Now for the control points, which will be positioned on the same grid. Using the same point names from our earlier Bézier curve demo, I’ll place each B control point one grid unit away from its corresponding A end point, and likewise, I’ll place each C control point one grid unit away from its corresponding D end point. To give the curves some variety, the control points can be positioned horizontally, vertically, or diagonally, relative to their corresponding end points (Fig. 13).

A 3×3 grid with a sequence of three points plotted and curved lines drawn between them. Additional points are plotted with straight lines connecting them to the points on the curve.
Fig. 13: A chain of two curves. The point at the end of the first curve marks the beginning of the second. According to my system, the control points are placed one grid unit away from their corresponding end points and can be oriented horizontally, vertically, or diagonally.

The control points could simply cycle through those directions: the first end point in the sequence gets a horizontal control point, the second is vertical, the third is diagonal, the fourth is horizontal, the fifth is vertical, and so on. However, many of the end point sequences are identical to each other apart from their last few points, and having every sequence use one directional cycle for their control points would make most of their curves identical too. If I’m going for an effect of spontaneous gesture, that kind of repetition won’t help (Fig. 14).

Two 3×3 grids with sequences of four points plotted and curved lines drawn between them. Additional points are plotted with straight lines connecting them to the points on the curve. Both grids have the same points plotted except for one, and the curves are similar.
Fig. 14: Similar end point sequences using similar control points make similar curves.

So I made a set of six different directional cycles (Fig. 15). The first end point sequence’s control points use the first directional cycle, the second sequence uses the second cycle, and so on. This allows similar sequences of end points to produce very different curves (Fig. 16).

Six sequences of letters: 1) HVDV, 2) VHDH, 3) HDVD, 4) HDVD, 5) VDHD, and 6) DVHV.H123VDVVHDHDHVHHDVDVDHDD456VHV
Fig. 15: Six different cycles of horizontal, vertical, and diagonal
Two 3×3 grids with sequences of four points plotted and curved lines drawn between them. Additional points are plotted with straight lines connecting them to the points on the curve. Both grids have the same main points plotted except for one, but some of the additional points are different, as are the curves.
Fig. 16: When the control points use the varied directional cycles from Fig. 15, the end point sequences from Fig. 14 make different curves.

With repetition obscured and variety achieved, the final product is a series of 562 scribbles that you might not have guessed were all drawn by an algorithm (Fig. 17).

Nine scribbled lines that each occupy roughly the same size and (square) shape.
Fig. 17: The first nine of this issue’s 562 algorithmically generated scribbles

One of the first things I noticed about this series is that despite the uniqueness of its individual scribbles, they all seem to have a consistent personality.
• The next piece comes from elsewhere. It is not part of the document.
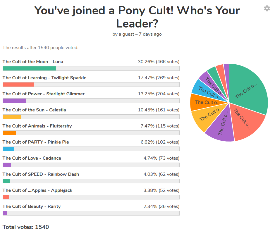Click the red Twilight Sparkle progress bar
Screen dimensions: 275x236
pos(18,85)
Throughout the series, the system generates some loose motifs, which imbue the scribbles with a shared character, as if they collectively represent one person’s handwriting in the absence of an alphabet. And that person seems to be expressing something, albeit in a subtly regimented manner. It’s not hard to see in these scribbles anger, joy, confusion, or even boredom, and yet these emotional qualities never manage to empower the scribbles to escape their confinement. They all occupy their uniform allotted space with robotic obedience.

As much as I’m enjoying the discoveries that come with venturing into seemingly spontaneous and organic combinatorial forms, I’m ambivalent about the achievement.

Artificial intelligence has made real strides this year, most noticeably in the form of machine learning models that generate digital images from natural language descriptions. These models have been trained to associate images with relevant words by studying hundreds of millions of captioned pictures. When given a descriptive prompt, like, say, “Photo of an astronaut playing the piano, in the style of Dorothea Lange,” they can generate photorealistic images in mere seconds that render that scene with startling accuracy (Fig. 18). As a landmark technological advancement, it’s in line with what we’ve come to expect from Silicon Valley, in that it’s both amazing and unnerving, shaped by deep pockets and fanciful libertarian ideals, and there’s no shortage of reasons to be skeptical that we’re ready for its implications.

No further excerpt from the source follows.